The separation was a shock for me and for her and led to personal growth experiences for both of us. She became more conscious of her needs and better able to effectively articulate them. The impregnable steel shell that made me impervious to some messages, while not shattered, became at least porous. We reconciled after six months.
It took hard work and pain to break down barriers, deepen our understanding of each other, accept our respective failings, and broaden our consciousness. This personal development constitutes for me an important achievement of our marriage. One of the challenges of marriage is for spouses to develop a shared commitment and orientation without sacrificing each other's individuality. Also, for a marriage to work, one partner cannot grow while the other remains suspended in a never changing time warp of habits and biases.
The creation of a caring, interconnected family is another achievement of our marriage. We are fortunate in having thoughtful and accomplished children who are each creating their own families. A third achievement is a home we enjoy and that serves as a sanctuary and place of support as well as a place for entertaining family and friends. A fourth achievement is a network of friends whom we both care for and enjoy. They care for us, and occasionally surprise us with an anniversary basket. A reminder of our love and life together.
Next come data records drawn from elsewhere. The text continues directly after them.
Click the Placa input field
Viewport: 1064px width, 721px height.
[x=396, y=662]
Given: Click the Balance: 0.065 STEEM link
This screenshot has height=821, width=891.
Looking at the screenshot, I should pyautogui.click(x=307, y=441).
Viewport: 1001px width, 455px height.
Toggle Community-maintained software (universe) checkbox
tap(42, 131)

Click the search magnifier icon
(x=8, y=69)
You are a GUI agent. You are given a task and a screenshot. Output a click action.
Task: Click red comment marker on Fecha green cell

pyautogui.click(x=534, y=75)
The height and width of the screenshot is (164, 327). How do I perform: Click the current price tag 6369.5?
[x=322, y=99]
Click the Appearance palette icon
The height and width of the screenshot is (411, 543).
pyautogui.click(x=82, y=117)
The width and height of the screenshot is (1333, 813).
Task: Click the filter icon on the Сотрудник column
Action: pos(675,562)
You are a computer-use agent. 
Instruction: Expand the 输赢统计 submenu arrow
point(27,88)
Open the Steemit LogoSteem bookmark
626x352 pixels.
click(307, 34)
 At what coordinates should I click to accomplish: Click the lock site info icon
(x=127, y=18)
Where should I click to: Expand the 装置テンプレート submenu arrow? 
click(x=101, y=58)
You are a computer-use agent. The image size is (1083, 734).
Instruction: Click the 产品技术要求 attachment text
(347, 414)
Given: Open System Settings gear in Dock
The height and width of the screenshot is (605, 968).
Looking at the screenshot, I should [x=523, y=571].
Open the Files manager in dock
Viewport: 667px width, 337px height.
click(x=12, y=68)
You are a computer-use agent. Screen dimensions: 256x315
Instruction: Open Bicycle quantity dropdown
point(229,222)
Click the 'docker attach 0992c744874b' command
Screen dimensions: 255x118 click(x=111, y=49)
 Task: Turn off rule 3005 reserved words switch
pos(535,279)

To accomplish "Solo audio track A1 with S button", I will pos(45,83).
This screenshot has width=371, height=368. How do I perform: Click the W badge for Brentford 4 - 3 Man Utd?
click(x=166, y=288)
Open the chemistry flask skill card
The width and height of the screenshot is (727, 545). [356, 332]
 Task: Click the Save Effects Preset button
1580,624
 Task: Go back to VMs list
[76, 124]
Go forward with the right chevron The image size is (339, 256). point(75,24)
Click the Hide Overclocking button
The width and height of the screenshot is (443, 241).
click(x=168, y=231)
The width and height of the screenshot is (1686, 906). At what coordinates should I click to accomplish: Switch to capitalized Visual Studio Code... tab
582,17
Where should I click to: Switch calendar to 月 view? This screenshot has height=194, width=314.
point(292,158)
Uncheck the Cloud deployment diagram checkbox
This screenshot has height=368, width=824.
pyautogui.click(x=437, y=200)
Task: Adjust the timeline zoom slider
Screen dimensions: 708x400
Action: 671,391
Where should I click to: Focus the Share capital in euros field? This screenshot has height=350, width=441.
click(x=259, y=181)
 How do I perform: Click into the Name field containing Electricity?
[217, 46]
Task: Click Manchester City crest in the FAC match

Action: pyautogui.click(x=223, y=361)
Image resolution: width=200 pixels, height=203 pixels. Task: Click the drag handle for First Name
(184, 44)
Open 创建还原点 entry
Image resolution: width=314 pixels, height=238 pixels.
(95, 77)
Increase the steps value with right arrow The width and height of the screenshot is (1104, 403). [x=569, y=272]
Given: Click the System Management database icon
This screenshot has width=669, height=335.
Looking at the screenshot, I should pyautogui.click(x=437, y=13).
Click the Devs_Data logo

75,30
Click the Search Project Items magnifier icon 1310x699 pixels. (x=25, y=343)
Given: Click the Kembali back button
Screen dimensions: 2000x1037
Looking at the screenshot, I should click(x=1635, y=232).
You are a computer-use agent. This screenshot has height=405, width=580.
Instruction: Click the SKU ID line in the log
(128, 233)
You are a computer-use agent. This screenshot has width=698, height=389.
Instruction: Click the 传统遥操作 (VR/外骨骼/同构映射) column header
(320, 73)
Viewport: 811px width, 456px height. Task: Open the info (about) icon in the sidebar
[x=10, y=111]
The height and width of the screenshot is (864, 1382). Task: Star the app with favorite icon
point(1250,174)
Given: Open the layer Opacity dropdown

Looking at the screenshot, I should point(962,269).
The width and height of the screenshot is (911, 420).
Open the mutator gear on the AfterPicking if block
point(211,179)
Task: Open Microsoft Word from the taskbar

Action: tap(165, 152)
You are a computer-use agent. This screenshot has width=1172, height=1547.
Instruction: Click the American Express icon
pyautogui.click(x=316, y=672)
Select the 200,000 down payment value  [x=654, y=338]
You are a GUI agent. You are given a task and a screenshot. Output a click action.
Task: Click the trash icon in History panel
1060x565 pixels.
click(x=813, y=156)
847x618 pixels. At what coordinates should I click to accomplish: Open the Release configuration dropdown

I think our marriage illustrates in many ways the gratifications afforded and dilemmas posed by the institution of marriage in our contemporary society. The betrothed are typically two individuals who have only superficial knowledge of each other (although they may believe otherwise) and who, while relatively young, make a lifetime commitment to share a home, raise a family, and remain together. They will have little control over most of the pressures, demands, and problems that life experiences inevitably pose.
In addition to coping with unpredictable events in the external world, the spouses need to adjust to each other's idiosyncrasies as they interact daily and as they change. Hopefully the partner will further develop, deepen, and expand their interests and sensibilities.
The marriage that allows for the gratification and support provided by sharing plus personal growth and development for each partner is the marriage we should all strive for. Reaching that goal takes constant work. And work on the part of the marital partners is what is required to make a marriage truly work.